Source: Mets owners' office park to be reclaimed

The Woodlands Office Park is owned by a fund controlled by Mets owners Fred Wilpon and Saul Katz. (May 23, 2011) Credit: Joseph D. Sullivan
A Hauppauge office park owned by a fund controlled by Mets owners Fred Wilpon and Saul Katz will be turned over to its creditors after more than a year of missed mortgage payments, a person familiar with the matter said Monday.
An investment fund established by Sterling American Property Inc. purchased the Woodlands Office Park for $20.2 million in 2006 before the real estate bubble burst. The property -- with three buildings totaling 127,676 square feet of office space -- was appraised last year at $9.6 million while the owners still owed $12.5 million, according to a report by Trepp, a service that provides information on commercial-mortgage-backed securities. A spokesman for Sterling declined to comment.
"I have nothing to say about this," said Philip Wachtler, Wilpon's son-in-law, who is co-founder and principal of the Farmingdale-based Wachtler Knopf Equities Llc, which manages the building.
Wachtler referred questions to Sterling general counsel Gregory Nero. In a written statement, Nero said that Sterling American Property IV Lp, the real estate fund that owns the buildings, continues to be a successful real estate fund and that it had informed investors that the "small equity investment of this one asset -- the Woodlands Office Park -- had been reduced to zero and would not have any material impact on the fund's returns or performance."
The real estate trouble comes as Wilpon and Katz face a $1-billion suit stemming from their investments in swindler Bernard Madoff's Ponzi scheme. Trustee Irving Picard alleges that they had reason to suspect that Madoff was committing fraud. Wilpon and Katz have denied any wrongdoing.
In September 2009, the occupancy at Woodlands Office Park fell to 48 percent from 69 percent, according to Trepp's figures. Trepp reported that mortgage payments stopped in 2010 while Wilpon and Katz tried to negotiate a mortgage modification with the creditors, a trust established by JPMorgan that sold shares in this and other properties.

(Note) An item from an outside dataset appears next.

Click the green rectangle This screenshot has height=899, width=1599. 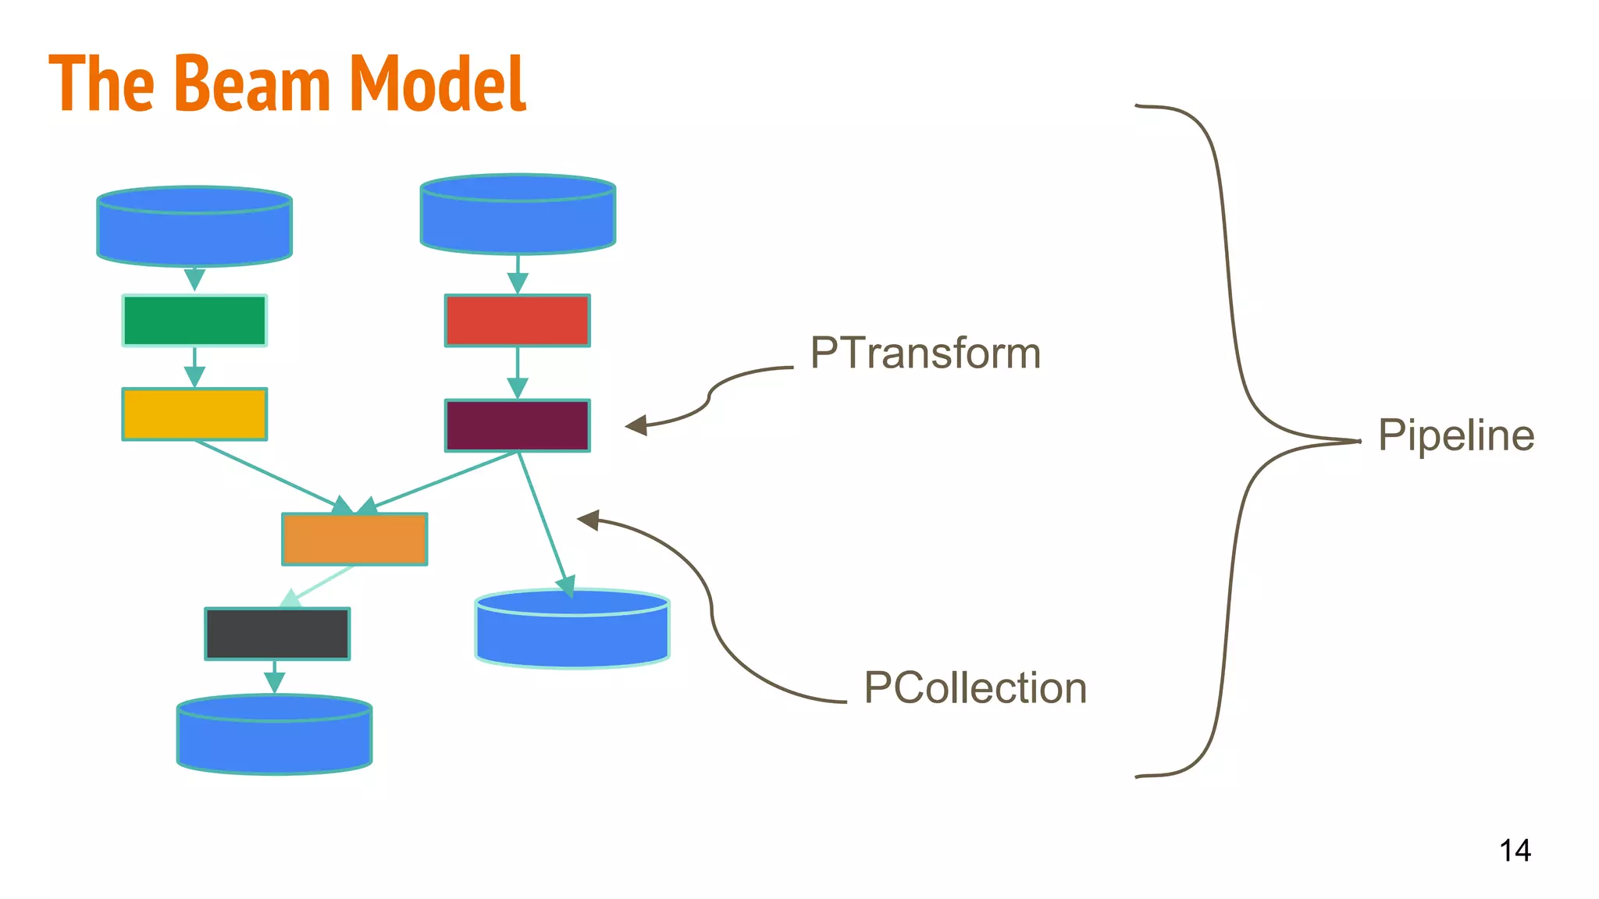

Phil D'Avanzo, the buildings' leasing agent at Cushman & Wakefield, said the problems leasing the buildings were a "market issue" and that the resolution was "an ongoing process," but he did not elaborate, and declined to comment further.

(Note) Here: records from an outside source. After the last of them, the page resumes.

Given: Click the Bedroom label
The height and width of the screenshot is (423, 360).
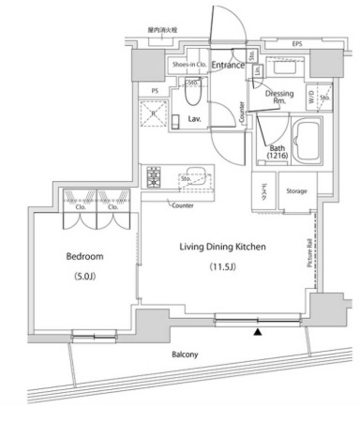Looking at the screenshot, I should pyautogui.click(x=84, y=256).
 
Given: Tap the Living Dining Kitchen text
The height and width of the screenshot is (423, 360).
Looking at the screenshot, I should pyautogui.click(x=223, y=247).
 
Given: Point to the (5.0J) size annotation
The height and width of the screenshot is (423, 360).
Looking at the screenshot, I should pyautogui.click(x=84, y=277).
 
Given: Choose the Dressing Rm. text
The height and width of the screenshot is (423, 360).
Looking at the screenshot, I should pyautogui.click(x=279, y=98).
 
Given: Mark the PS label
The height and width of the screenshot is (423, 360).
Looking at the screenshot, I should pyautogui.click(x=154, y=90).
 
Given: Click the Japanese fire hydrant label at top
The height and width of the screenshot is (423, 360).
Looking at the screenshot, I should pyautogui.click(x=162, y=30).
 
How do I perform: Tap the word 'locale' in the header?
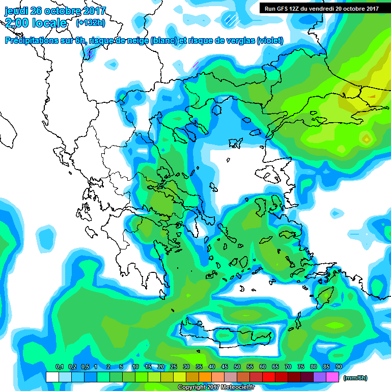[x=48, y=23]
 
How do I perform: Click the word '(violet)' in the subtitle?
[x=270, y=41]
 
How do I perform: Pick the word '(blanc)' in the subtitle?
[x=162, y=41]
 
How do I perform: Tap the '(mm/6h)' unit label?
[x=355, y=378]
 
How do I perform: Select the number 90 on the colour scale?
[x=339, y=367]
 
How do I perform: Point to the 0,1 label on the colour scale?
[x=59, y=367]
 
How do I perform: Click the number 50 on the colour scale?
[x=237, y=367]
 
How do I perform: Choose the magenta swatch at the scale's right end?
[x=332, y=377]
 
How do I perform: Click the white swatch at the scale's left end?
[x=52, y=377]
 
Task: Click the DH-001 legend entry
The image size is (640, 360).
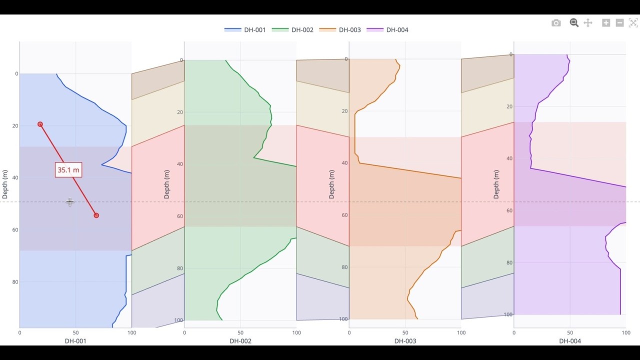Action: tap(246, 30)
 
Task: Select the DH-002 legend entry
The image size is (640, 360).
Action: tap(293, 30)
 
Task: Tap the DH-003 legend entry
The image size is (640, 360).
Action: tap(340, 30)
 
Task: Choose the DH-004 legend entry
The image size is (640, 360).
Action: tap(388, 30)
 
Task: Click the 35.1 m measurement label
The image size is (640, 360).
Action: tap(68, 170)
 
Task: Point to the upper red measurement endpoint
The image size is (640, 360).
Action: tap(40, 124)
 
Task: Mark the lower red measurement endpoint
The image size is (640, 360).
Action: tap(96, 216)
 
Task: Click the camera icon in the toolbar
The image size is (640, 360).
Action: tap(556, 23)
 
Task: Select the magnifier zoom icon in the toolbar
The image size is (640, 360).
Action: tap(574, 23)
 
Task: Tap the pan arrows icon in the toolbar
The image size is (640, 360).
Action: tap(588, 23)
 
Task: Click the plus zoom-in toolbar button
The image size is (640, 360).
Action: tap(606, 23)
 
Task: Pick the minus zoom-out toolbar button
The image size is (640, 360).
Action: tap(620, 23)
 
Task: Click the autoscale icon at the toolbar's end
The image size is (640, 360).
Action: tap(634, 23)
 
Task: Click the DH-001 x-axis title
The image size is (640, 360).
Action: tap(76, 341)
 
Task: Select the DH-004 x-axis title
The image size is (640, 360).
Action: tap(570, 341)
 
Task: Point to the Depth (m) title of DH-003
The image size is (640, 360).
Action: tap(332, 184)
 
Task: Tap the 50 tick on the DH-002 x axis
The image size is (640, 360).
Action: tap(240, 332)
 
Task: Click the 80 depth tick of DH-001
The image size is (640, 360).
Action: tap(15, 282)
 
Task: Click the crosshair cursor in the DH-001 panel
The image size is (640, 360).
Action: tap(70, 202)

News of the transfer was first reported Monday in The Wall Street Journal.
Monday afternoon one of the three concrete and glass buildings on Veterans Memorial Highway was dark, the doors locked with menus stuffed into them. The parking lot in front of the building was empty. The two others were more active.
People coming and going from one of the buildings said they hadn't heard about the complex changing hands and seemed surprised by the news.

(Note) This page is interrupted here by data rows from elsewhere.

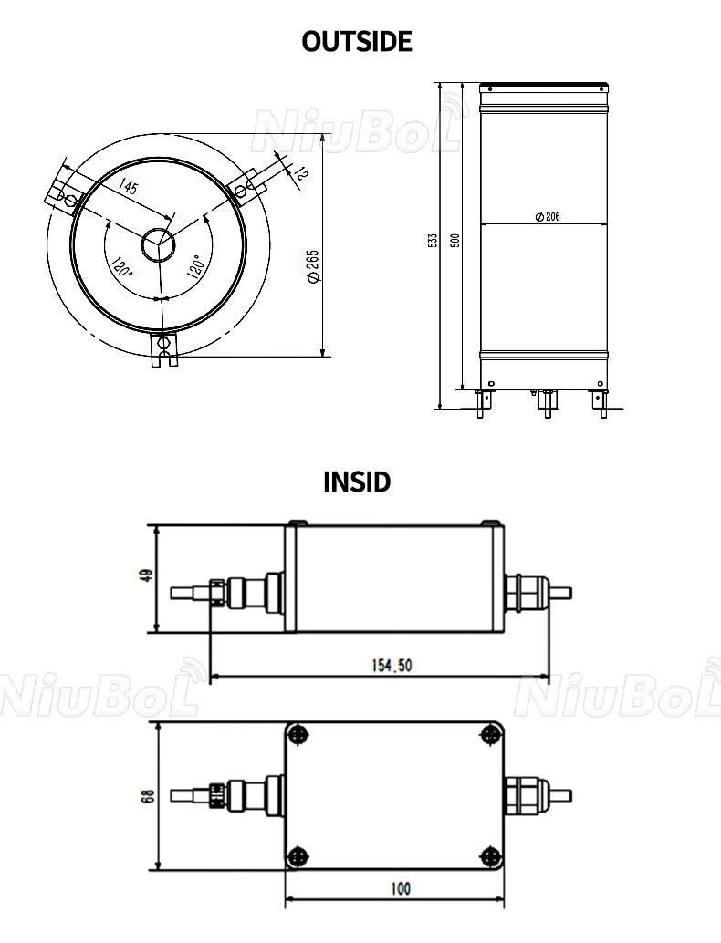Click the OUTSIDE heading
pos(357,41)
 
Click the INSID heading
pos(357,482)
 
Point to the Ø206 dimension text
pos(547,216)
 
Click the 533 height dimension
pos(433,240)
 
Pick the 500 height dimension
pos(455,240)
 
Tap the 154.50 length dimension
pos(392,666)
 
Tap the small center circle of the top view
pos(158,244)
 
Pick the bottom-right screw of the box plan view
pos(492,855)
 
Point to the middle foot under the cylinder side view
pos(546,400)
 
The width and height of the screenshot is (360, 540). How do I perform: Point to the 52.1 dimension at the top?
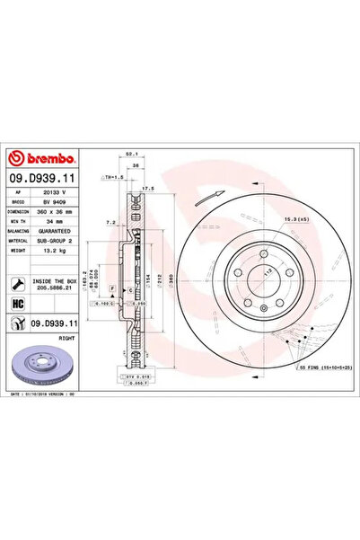click(131, 154)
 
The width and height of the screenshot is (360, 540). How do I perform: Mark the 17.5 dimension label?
click(149, 188)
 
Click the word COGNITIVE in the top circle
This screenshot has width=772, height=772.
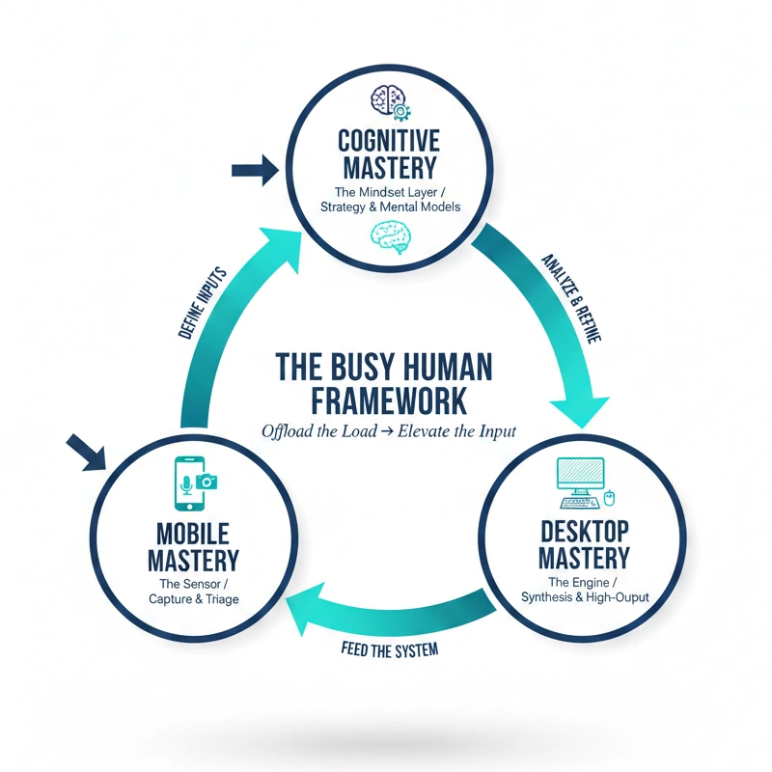pos(388,141)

Melissa Checo, 39, an office manager for one of the tenants, Eating Disorder Associates, said she had not heard anything official nor received any notifications from the landlord in the mail. "As far as we know, we haven't heard anything," Checo said.
Memorial Sloan Kettering Cancer Center, which has offices in the complex, would still have the same lease terms if the property were foreclosed, said the medical center's spokeswoman, Christine Hickey.
"We have not been notified of any changes to the lease," she said.
Net cash flow at the building during the first months of 2009 was $373,388 while annual debt service was about $1 million, according to Trepp.